Items from a dataset:
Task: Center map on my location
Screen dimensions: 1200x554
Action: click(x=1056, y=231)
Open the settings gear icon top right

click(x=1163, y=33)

■ **Exercise description**
Recast every line of the entries above as a Markdown table with two columns, Row and Line. Number the rows in order and skip blank lines.

■ **Output for this exercise**
| Row | Line |
|---|---|
| 1 | Task: Center map on my location |
| 2 | Screen dimensions: 1200x554 |
| 3 | Action: click(x=1056, y=231) |
| 4 | Open the settings gear icon top right |
| 5 | click(x=1163, y=33) |